Text extract =>
------------------------------------------------

Aug 01 2007

Not Completely Awful

I went to class last night. I actually did it- I performed my solo. I was shaking so hard that it was like a full body earthquake. I forgot some stuff that I had sort of “planned” to do (it was a mostly improvised dance).

But, apparently, no one could tell. At least no one would admit to me that they could. They were all very complimentary, which was nice. Even so, my inner asshole is telling me that I was SO bad that they all had to nice nice things or else they would have barfed all over me. I’ve seen the nice things they say to the bad (but obviously trying hard) dancers. It’s the friendly thing to do. But I don’t trust them to tell me the truth.

I wanted somebody to give me some real criticism that I could use to make it better, but the only thing I heard was that I left a safety pin at the back of my skirt. That’s not really what I was looking for.

For some reason, I never trust compliments that don’t come with criticism. Maybe it’s all the years of art school. Critiques were just that, but they were satisfying. Constructive criticism really works for me.

Of course, I don’t really trust compliments, period.

------------------------------------------------

Data supplied =>
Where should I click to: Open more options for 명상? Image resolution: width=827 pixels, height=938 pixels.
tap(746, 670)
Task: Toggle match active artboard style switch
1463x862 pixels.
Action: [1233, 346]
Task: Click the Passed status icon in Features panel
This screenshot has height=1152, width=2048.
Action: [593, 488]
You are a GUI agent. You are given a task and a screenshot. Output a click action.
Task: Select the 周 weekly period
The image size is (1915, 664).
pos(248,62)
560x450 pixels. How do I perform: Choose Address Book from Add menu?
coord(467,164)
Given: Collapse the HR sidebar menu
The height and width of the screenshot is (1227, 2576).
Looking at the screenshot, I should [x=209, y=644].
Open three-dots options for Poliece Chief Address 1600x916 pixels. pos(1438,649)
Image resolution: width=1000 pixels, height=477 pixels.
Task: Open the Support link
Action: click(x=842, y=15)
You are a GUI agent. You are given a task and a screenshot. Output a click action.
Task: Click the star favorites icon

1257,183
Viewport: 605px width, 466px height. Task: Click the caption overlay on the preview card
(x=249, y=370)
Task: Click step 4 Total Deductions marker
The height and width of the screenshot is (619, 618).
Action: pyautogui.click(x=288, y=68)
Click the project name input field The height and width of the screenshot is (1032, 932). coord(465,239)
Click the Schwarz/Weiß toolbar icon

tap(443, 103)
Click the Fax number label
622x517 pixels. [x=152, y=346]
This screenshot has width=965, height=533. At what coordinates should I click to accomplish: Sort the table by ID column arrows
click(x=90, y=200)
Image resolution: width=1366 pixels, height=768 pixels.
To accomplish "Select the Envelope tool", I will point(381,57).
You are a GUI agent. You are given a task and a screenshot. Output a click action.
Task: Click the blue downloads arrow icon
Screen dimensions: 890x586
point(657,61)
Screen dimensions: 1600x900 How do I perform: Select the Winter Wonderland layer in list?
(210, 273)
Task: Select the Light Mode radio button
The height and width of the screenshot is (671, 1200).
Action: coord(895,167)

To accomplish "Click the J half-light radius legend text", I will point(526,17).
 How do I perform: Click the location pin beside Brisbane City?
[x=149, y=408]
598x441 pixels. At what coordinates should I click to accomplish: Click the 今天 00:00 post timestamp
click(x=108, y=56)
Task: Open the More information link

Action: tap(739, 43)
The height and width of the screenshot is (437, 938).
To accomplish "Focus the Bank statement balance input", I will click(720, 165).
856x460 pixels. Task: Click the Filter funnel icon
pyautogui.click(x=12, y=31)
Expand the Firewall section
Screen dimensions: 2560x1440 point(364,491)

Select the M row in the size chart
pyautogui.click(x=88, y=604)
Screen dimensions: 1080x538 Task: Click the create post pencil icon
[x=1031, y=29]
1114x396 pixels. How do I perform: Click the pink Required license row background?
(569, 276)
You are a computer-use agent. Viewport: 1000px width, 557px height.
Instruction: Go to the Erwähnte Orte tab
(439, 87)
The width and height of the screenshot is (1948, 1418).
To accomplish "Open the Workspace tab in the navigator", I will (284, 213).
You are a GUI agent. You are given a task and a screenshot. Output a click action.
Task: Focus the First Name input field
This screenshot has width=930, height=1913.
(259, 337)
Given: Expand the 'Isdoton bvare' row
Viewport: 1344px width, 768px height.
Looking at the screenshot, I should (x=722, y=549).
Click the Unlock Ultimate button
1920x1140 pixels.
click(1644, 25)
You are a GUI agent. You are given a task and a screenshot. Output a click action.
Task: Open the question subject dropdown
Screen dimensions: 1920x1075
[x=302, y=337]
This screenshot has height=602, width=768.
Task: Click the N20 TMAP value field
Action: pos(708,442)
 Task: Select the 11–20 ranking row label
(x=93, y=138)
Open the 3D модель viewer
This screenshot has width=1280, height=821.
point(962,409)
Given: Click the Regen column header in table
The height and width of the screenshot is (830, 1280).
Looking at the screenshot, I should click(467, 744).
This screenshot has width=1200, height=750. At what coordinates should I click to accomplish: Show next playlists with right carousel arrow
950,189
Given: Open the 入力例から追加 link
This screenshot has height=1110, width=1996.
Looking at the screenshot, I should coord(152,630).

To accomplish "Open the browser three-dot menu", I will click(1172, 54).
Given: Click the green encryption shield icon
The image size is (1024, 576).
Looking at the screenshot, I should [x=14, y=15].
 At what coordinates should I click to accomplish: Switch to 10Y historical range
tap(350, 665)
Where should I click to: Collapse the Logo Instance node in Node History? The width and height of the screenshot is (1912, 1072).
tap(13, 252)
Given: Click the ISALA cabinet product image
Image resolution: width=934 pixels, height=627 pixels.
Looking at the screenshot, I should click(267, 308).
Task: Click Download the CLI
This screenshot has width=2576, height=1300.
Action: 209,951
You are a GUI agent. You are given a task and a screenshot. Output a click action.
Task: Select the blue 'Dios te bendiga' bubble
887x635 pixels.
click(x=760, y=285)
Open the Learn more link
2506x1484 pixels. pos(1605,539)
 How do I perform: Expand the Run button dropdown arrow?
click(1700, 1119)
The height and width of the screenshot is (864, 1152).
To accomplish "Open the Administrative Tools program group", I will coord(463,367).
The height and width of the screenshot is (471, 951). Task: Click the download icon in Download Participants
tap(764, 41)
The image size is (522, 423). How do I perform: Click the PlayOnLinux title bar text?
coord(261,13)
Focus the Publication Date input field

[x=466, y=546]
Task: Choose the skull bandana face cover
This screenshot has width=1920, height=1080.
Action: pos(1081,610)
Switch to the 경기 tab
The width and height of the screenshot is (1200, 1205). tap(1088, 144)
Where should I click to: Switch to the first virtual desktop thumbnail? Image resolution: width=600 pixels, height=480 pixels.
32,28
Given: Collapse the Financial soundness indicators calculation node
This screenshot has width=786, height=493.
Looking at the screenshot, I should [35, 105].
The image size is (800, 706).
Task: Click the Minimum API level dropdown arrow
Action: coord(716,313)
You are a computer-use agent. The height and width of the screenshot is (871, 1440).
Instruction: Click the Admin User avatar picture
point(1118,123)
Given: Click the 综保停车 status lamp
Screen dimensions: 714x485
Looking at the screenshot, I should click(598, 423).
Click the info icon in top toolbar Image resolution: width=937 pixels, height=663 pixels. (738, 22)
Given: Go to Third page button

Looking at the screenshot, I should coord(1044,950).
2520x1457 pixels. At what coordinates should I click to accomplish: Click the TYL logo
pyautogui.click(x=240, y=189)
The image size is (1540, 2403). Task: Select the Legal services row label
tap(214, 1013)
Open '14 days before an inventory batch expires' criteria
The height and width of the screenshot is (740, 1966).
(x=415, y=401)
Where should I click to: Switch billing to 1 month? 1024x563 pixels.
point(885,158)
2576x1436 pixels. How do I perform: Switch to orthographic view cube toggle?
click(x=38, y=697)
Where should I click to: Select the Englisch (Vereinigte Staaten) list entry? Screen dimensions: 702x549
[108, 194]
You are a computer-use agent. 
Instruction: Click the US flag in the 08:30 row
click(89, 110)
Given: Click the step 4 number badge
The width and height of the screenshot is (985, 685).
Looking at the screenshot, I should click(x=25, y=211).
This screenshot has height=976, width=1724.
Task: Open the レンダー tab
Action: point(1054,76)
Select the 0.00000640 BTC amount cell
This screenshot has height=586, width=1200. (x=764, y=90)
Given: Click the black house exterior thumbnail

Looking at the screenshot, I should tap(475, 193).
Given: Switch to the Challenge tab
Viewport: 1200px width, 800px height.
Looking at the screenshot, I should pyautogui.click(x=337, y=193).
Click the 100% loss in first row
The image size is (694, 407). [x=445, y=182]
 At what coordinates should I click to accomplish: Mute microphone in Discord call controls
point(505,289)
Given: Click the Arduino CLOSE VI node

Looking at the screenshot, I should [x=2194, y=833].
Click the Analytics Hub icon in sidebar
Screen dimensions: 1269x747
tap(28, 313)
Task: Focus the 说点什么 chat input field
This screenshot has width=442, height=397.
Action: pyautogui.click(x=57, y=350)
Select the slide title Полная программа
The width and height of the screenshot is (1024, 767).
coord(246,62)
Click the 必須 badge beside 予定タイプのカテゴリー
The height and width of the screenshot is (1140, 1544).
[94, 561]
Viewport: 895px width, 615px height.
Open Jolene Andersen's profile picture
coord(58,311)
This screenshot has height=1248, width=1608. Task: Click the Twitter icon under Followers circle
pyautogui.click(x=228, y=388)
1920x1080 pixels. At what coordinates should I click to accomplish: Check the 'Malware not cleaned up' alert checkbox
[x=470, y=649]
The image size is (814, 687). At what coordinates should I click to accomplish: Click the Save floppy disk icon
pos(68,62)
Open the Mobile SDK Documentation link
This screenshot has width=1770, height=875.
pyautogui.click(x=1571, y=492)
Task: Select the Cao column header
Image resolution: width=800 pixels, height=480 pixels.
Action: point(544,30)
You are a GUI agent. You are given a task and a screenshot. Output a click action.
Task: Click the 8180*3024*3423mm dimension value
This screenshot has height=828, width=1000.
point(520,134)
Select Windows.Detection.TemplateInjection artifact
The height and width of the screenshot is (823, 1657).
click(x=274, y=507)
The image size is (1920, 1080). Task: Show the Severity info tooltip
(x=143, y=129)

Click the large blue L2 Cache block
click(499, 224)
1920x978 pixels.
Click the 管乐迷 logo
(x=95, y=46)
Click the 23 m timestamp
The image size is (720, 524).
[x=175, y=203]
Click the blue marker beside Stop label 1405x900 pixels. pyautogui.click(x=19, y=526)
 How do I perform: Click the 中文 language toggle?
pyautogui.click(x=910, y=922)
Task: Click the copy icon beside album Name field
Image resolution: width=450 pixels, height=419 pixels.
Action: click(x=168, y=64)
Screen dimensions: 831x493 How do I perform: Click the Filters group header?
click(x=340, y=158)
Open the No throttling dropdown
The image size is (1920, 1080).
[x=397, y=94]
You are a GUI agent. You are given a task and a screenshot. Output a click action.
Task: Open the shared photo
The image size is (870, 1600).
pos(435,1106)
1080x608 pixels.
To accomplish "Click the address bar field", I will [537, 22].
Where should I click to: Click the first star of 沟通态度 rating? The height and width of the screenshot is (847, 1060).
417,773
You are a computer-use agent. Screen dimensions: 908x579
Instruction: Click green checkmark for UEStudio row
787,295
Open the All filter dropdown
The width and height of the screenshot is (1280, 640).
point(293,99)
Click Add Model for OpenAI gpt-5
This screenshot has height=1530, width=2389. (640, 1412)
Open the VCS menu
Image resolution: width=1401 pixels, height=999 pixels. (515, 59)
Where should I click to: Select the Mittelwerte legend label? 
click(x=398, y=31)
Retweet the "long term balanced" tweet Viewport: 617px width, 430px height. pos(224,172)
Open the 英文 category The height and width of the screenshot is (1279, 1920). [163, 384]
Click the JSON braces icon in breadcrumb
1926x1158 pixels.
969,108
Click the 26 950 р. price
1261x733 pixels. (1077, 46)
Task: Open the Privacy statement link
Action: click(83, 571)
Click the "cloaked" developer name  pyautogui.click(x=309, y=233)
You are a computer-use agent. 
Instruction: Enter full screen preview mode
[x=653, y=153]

------------------------------------------------

Exercise requirements =>
1) Using the blog post about the dance solo, decide whether each statement agrees with it, answering yes or no and quoting the deciding words: (a) The solo was mostly improvised. (b) The writer was told about a safety pin on the front of the skirt. (c) The writer trusts compliments that come without criticism.
2) Reproduce word for word the lines of the listing starting with the line that contains "Task: Select the 11–20 ranking row label" and going on through the line that contains "Action: 209,951".

Final answers =>
1)
(a) Yes: "it was a mostly improvised dance"
(b) No: "I left a safety pin at the back of my skirt"
(c) No: "I never trust compliments that don’t come with criticism"

2)
 Task: Select the 11–20 ranking row label
(x=93, y=138)
Open the 3D модель viewer
This screenshot has width=1280, height=821.
point(962,409)
Given: Click the Regen column header in table
The height and width of the screenshot is (830, 1280).
Looking at the screenshot, I should click(467, 744).
This screenshot has width=1200, height=750. At what coordinates should I click to accomplish: Show next playlists with right carousel arrow
950,189
Given: Open the 入力例から追加 link
This screenshot has height=1110, width=1996.
Looking at the screenshot, I should coord(152,630).

To accomplish "Open the browser three-dot menu", I will click(1172, 54).
Given: Click the green encryption shield icon
The image size is (1024, 576).
Looking at the screenshot, I should [x=14, y=15].
 At what coordinates should I click to accomplish: Switch to 10Y historical range
tap(350, 665)
Where should I click to: Collapse the Logo Instance node in Node History? The width and height of the screenshot is (1912, 1072).
tap(13, 252)
Given: Click the ISALA cabinet product image
Image resolution: width=934 pixels, height=627 pixels.
Looking at the screenshot, I should click(267, 308).
Task: Click Download the CLI
This screenshot has width=2576, height=1300.
Action: 209,951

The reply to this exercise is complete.